A debate over air compressors on a shovel fleet revealed a fundamental difference between maintenance thinking and reliability thinking.
We’ve written previously about the distinction between a maintenance engineer and a reliability engineer. While the two roles work closely together, their focus is fundamentally different.
Very simply:
• Maintenance engineers focus on reducing Mean Time to Repair (MTTR) — restoring equipment to service as quickly as possible.
• Reliability engineers focus on increasing Mean Time Between Failures (MTBF) — preventing the failure from occurring in the first place.
This distinction is more important than many organizations realize. When companies combine both responsibilities into a single role without clear intent, the urgent nature of day-to-day maintenance often dominates. The result is that the “reliability engineer” spends most of their time helping maintenance execute repairs faster rather than eliminating the root causes of failure.
I remember the first time this distinction became clear early in my career.
At the time, I was working as a maintenance engineer alongside a reliability engineer. One of the bad actors he identified in our wire rope shovel fleet was a high frequency of air compressor failures.

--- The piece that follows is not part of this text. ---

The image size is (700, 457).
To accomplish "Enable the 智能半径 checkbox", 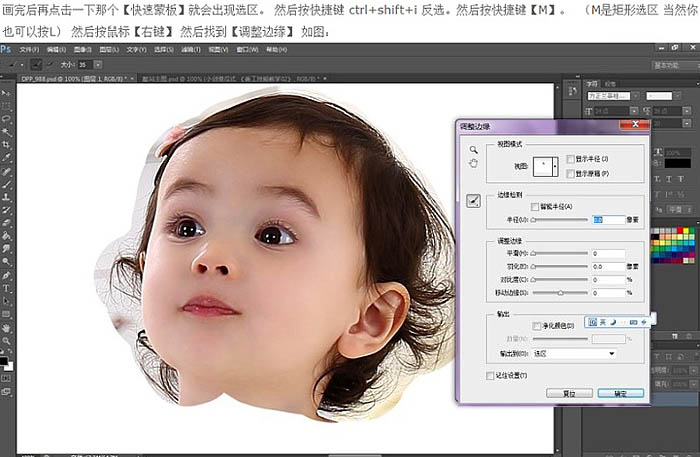I will [x=536, y=206].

The machines used reciprocating (piston) compressors, and he proposed replacing them with rotary screw compressors.
From a maintenance perspective, I preferred the reciprocating compressors. Although they failed frequently, they were small and easy to replace. They could fit through the house man door, and with a picker truck our millwrights could complete the replacement in less than a shift.
The rotary screw compressors were significantly larger and could only be removed by lifting the roof off the shovel house with a crane. What had been a same-shift repair became a 2–3 day job. From a maintenance standpoint, that amount of downtime was difficult to accept.
The reliability engineer’s argument was straightforward: the screw compressors were significantly more reliable. If the expected life was long enough, replacements could be planned during the annual shutdown, when cranes were already on site and the house roof was frequently removed.
In my mind, I suspected he was right. But like many maintenance professionals, I couldn’t stop thinking about the consequences if it failed unexpectedly.
In the end, we decided to install the reliable screw compressor. It turned out to be the right call. Compressor failures dropped dramatically; from multiple failures per year to replacements roughly every other year.
The lesson isn’t that every organization must have separate maintenance and reliability engineers. Many companies are fortunate to have even one dedicated engineer supporting operations.
However, if those responsibilities are combined into a single role, it’s important that the engineer consciously balances both perspectives; solving today’s problems quickly while addressing the underlying causes that create tomorrow’s failures.
Maintenance keeps the plant running today.
Reliability ensures it runs tomorrow.